3. Sand crabs are vicious but our feet are so soft.

4. Walking to lunch we were behind two ladies in spandex. An hour later, walking back to the car, they were again right in front of us. Weren't so sneaky, were you, spies.....

5. We booked our hotel on Priceline for $50 a night. Unfortunately, since we didn't specify we wanted a No smoking room and they were booked fully for the weekend, we got a smoking room. That means we were assailed by noxious fumes every time we walked into our room, and sometimes in between. We brought a glade spray in from the car and sprayed it intermittently. Perhaps Febreze would have worked better.  I see their braggy commercials every day.

6. Professor Plum's shifter again went out. $680 later, we have decided to get a different car. Maybe a newer car would be more loyal to us and not demand loads of money to be dropped on it at all times.

7. The Lord loves us because we could have been stranded far from home, but the shifter went out 2 miles from our mechanic's shop.

8. Watched Captain America. Loved it. Loved seeing it for $4 on a Tuesday at 7 pm.

9. Am still wondering why there are always shoe marks on the toilet in my workplace bathroom. You're not supposed to stand on the seats people, you're supposed to sit on them. Get a seat cover if you want to feel safe. I'll bet if you fell off your toilet perch you would get mightily injured.

10. Just ate rice, sushi, and salmon for lunch.

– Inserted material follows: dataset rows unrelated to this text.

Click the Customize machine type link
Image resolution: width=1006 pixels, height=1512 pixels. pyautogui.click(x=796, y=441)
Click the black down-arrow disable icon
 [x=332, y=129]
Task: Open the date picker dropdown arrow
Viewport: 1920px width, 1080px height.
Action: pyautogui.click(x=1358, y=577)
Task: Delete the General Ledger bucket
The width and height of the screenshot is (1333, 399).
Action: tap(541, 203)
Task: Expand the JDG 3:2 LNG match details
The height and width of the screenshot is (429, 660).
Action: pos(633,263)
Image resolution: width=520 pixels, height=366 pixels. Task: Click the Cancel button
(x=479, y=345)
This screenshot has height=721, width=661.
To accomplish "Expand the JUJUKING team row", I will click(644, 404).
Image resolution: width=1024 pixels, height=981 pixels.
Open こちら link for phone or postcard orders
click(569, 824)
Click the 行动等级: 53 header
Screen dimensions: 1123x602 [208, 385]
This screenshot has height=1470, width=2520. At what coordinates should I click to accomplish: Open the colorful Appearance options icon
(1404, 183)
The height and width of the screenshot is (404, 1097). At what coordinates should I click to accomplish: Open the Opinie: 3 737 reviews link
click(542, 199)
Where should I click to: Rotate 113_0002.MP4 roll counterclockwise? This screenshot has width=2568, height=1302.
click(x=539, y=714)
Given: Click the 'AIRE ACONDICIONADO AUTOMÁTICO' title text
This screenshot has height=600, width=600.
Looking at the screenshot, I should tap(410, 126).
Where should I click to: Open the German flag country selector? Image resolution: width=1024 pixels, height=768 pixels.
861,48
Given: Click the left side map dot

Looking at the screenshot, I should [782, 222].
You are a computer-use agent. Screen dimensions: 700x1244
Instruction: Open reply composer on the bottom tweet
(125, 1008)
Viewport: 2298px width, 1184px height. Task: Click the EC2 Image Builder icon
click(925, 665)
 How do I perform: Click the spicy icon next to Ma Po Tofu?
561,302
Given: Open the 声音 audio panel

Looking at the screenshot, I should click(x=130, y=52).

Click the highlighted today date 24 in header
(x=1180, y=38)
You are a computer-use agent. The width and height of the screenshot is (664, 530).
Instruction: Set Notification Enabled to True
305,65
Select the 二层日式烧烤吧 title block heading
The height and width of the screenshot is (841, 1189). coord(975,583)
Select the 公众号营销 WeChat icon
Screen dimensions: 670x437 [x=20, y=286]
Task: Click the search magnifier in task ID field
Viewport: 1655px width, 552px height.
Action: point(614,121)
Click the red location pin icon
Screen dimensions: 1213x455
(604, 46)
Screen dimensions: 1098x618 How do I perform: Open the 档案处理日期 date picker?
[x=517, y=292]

Feel quite tired. I thought it was the gluten, but I guess I was wrong.

11. I haven't yet made Easter plans, but in my dream last night we had a church primary program. The kids were everywhere, the congregation was small, and we weren't very prepared. I mostly experience dreams set during church or school. I have many where I can't remember my locker combination.

Friday, April 4, 2014


Have you ever:

1. Thought  your diamond ring might shatter the glass on your shower doors?
2. Tried spitting out your car door and not rolled it down first? Or not rolled it down quite enough?
3. Wondered why that one eyelash is straight when all the other eyelashes got the memo and curled, even though they all are coated with the same amount of bat poop
4. Imagined having twins or triplets? Taking two or three car seats in and out of your car every time you want to go someplace?
5. Dreaded having your front teeth knocked out and pictured the fallback.

Me neither. However, those hypothetical happenings are the reasons why I:

1. Check the glass I hit right after, to make sure there are no cracks
2. Always just open my door and spit straight down into the road, and keep napkins in my car in case of emergency
3. Made a note to double check all my eyelashes are on the same page before I drop my mascara applicator.
4. Panicked a little about having kids but consciously enjoy all the me time I currently have.
5. Always use the railing when descending stairs and avoid skateboards.

Dude. This morning I saw a car change lanes 9x, in two miles. I wouldn't have noticed, except they changed lanes right in front of me. Then right back to their lane. Then the blinker immediately turned on again to come into my lane. 

So I sped up. No way was the crazy lane changer coming back into my lane in front of me. Three cars back, the white acura came back into my lane. Then into the other lane. 5 minutes later I looked back and they were behind me. Then back in my neighbor lane. I thought, what the heck is that car doing over there? Right when I witnessed this last touch of madness, Whackura changed back into my lane. Then two more lane changes and he was out of my sight.

Listen man. No matter how many times you change lanes during stop and go traffic, you will not go any faster than the other cars. Wicked dumb man. Wicked dumb.